■ To do
What is needed here is an exact repetition of the records below, beginning at the line that has "The width and height of the screenshot is (411, 500)." and stopping after the line that has "Expand the 今天".

■ Data listing
★ ★ ★ ★ ★ ★ ★

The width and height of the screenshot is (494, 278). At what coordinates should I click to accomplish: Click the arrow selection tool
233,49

★ ★ ★ ★ ★ ★ ★

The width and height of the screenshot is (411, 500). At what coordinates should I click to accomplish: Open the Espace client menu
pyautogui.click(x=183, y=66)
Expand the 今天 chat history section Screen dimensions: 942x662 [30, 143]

★ ★ ★ ★ ★ ★ ★

■ Result of this exercise
The width and height of the screenshot is (411, 500). At what coordinates should I click to accomplish: Open the Espace client menu
pyautogui.click(x=183, y=66)
Expand the 今天 chat history section Screen dimensions: 942x662 [30, 143]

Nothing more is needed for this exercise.